Machine Learning and Molecular Dynamic Potentials

DFTFIT

The creation of Molecular Dynamics potentials typically are made through the use of fitting experimental data and Density Functional Theory data. Currently there are limited tools available online for creation of MD potentials. My goal for this research is to tie in well established codes (VASP, Quantum Espresso, and LAMMPS) for usage in constructing molecular dynamics potentials. More information to come! Please see Github for real-time updates.

Software

Zeo++

MFI Zeolite

MFI Zeolite

During the summer of 2012, I was given the opportunity of an internship at Lawrence Berkeley National Lab (LBNL) working under Dr. Maciej Haranczyk. I worked on Zeo++ throughout that summer and added features to characterize the distribution of the voids within a given Zeolite.
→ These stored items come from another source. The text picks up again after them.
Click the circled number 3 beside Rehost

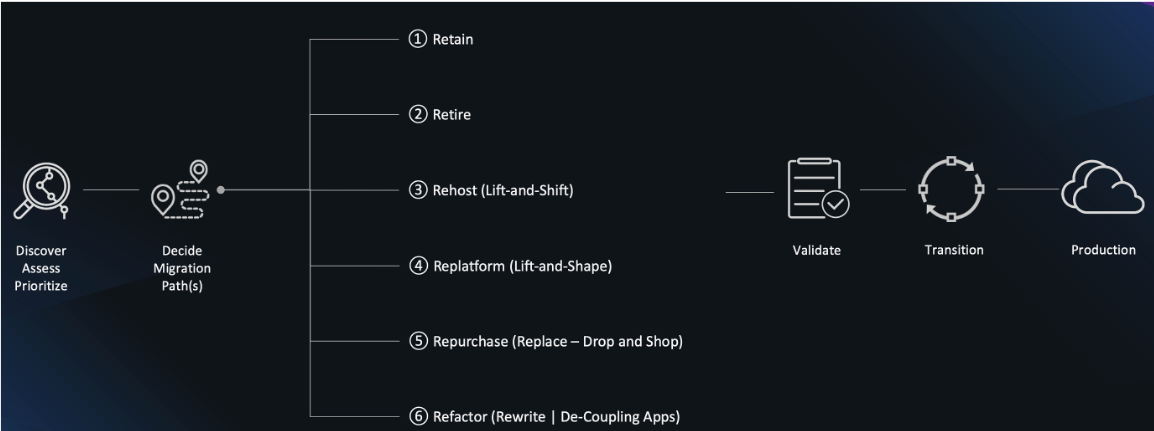click(x=418, y=190)
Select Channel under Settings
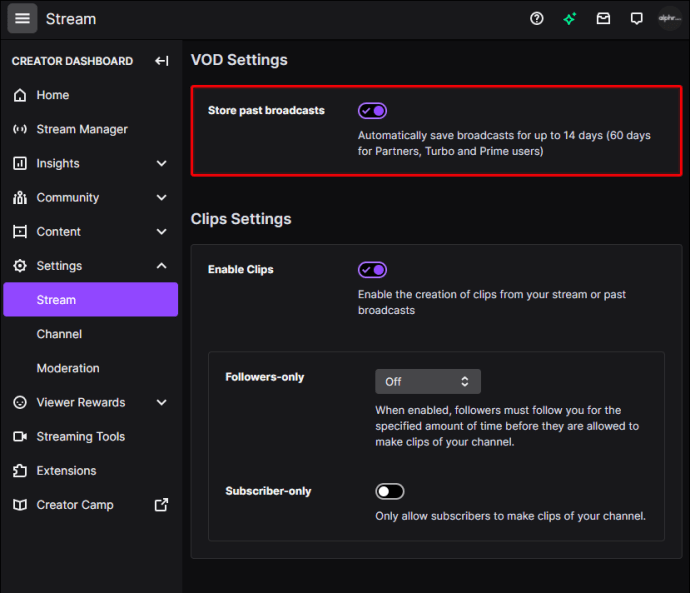Image resolution: width=690 pixels, height=593 pixels. pos(59,334)
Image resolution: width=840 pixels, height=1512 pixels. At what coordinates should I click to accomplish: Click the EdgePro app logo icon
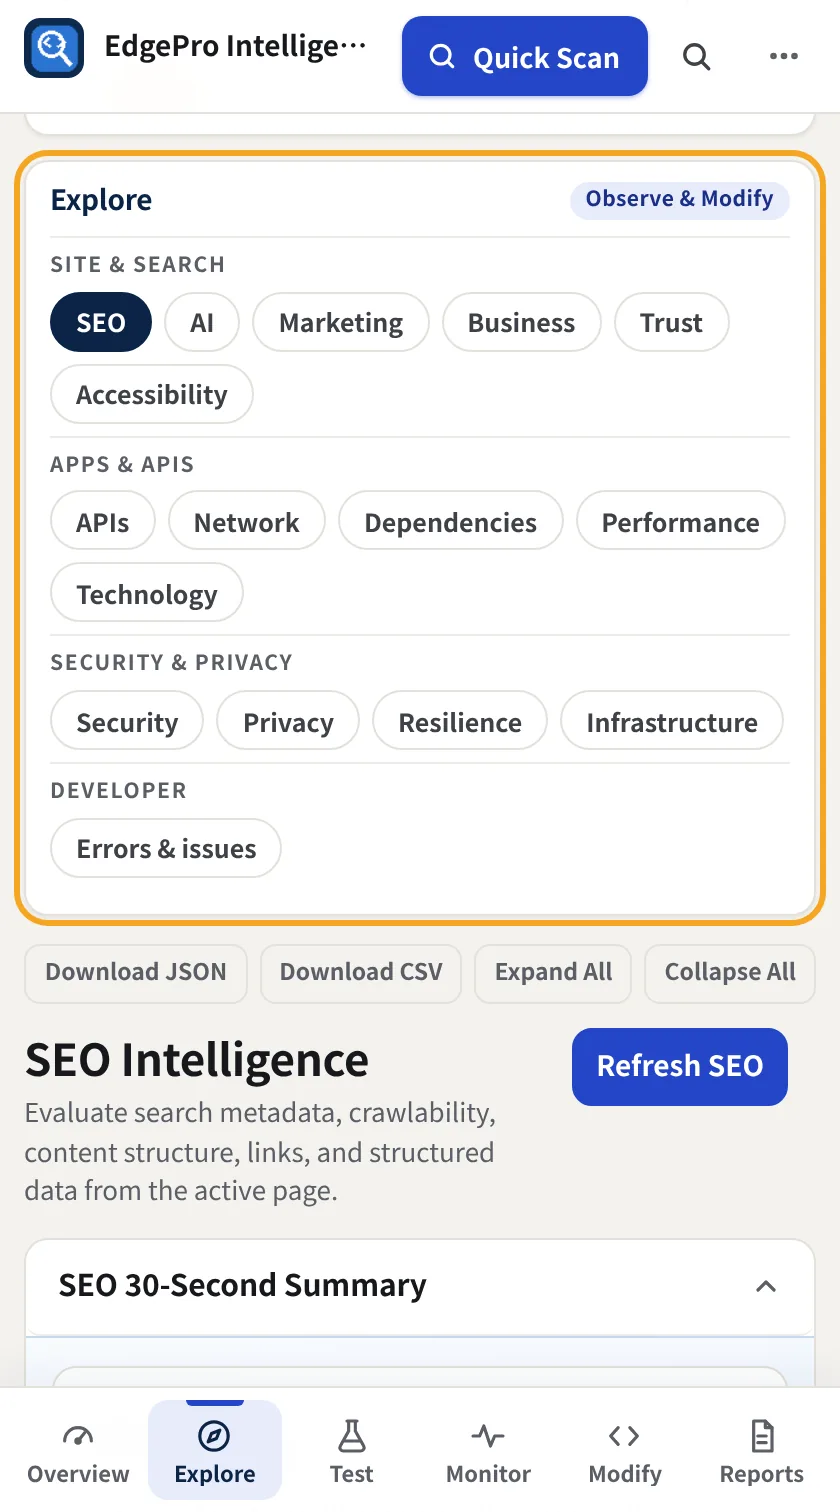click(x=54, y=48)
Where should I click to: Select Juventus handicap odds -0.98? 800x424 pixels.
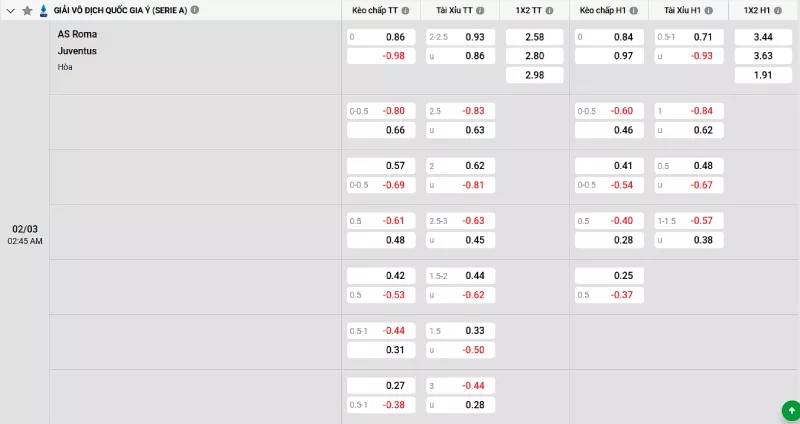tap(380, 56)
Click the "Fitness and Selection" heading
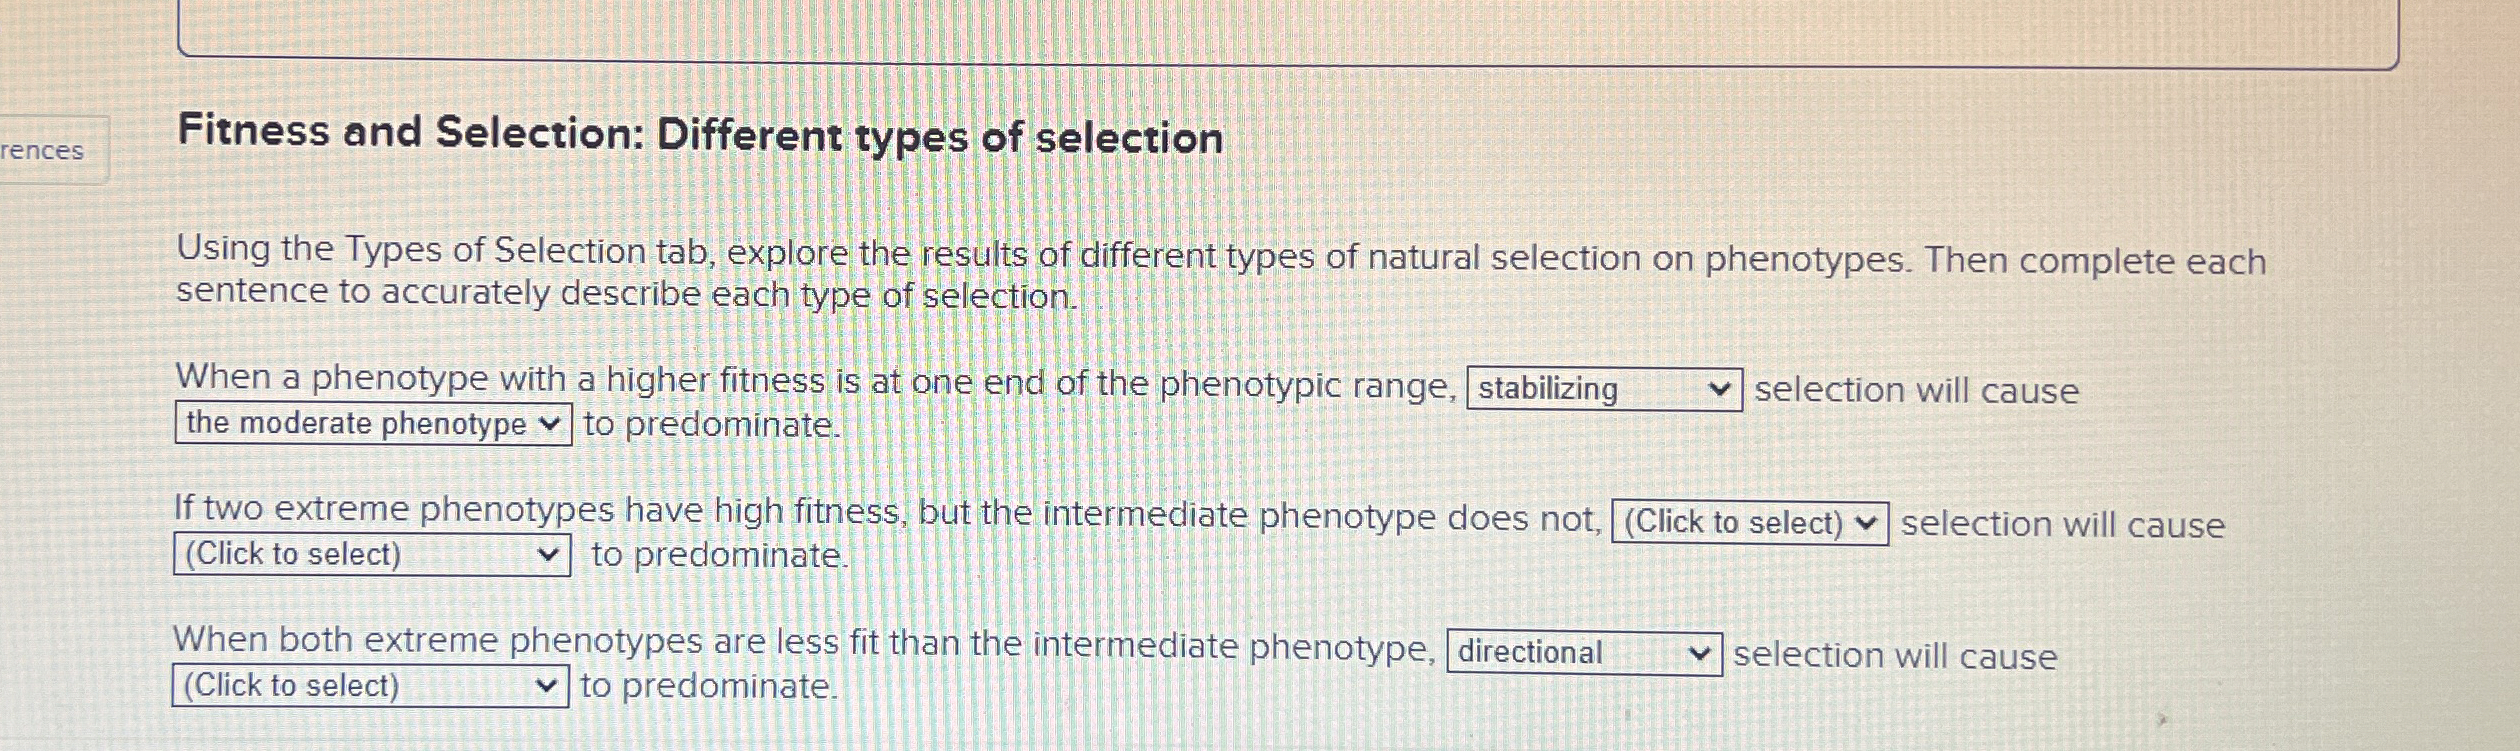This screenshot has width=2520, height=751. [700, 135]
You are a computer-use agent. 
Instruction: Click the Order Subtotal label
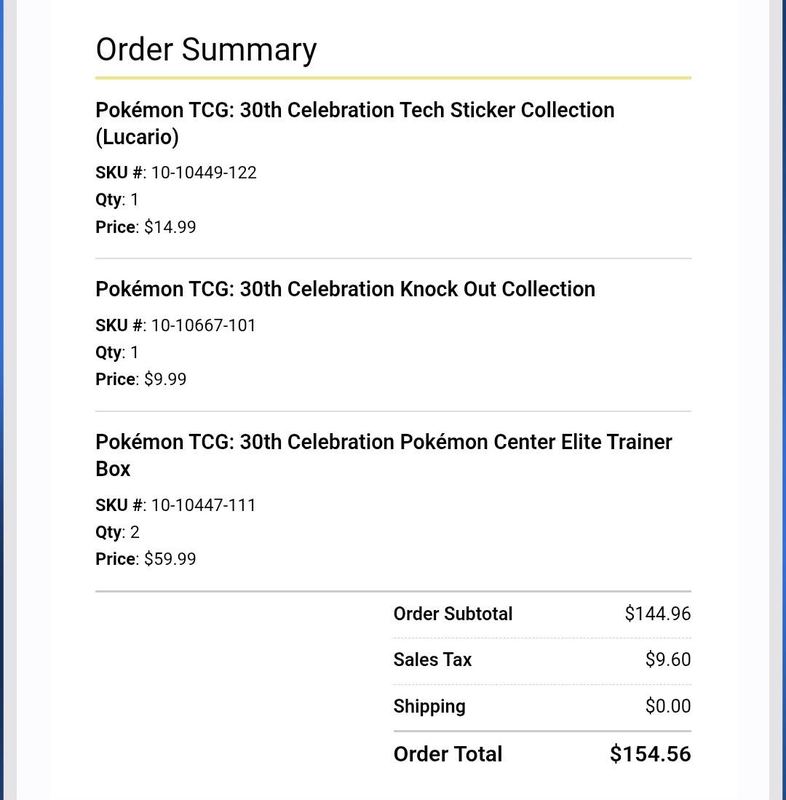click(x=453, y=614)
This work materialized into a paper published in early 2013. Zeo++ is written in C++ with interfaces through python and VMD. Zeo++ allows for the calculation of geometrical parameters describing pores within the material and easy visualization of these parameters.

PYQE

LiNbO3

LiNbO3

While taking MSE 613 (Introduction to Density Functional Theory) by Dr. Haixuan Xu we made heavy use of Quantum Espresso. I was often frustrated by syntax errors in my input scripts along with how many steps could not be easily automated. BASH scripting was used at first but I quickly learned that by creating a Python library I could speed up the process. The software is open-source and available on Github PyQE.

DFTFIT

DFTFIT is a software that uses DFT simulation data for fitting molecular dynamic potentials. DFTFIT uses the least square method to fit the stresses, total energy, and forces of a given set of configurations. The user has the flexibility of changing the weights for fitting and uses relative error to judge the fitness of parameters. While this code is in its early stages, it has already proven that it can come up with good potentials for MgO. After a potential haso been created, DFTFIT has tools for easily calculating measurable experimental properties such as the lattice constant and bulk modulus. The software is open-source and available on Github DFTFIT.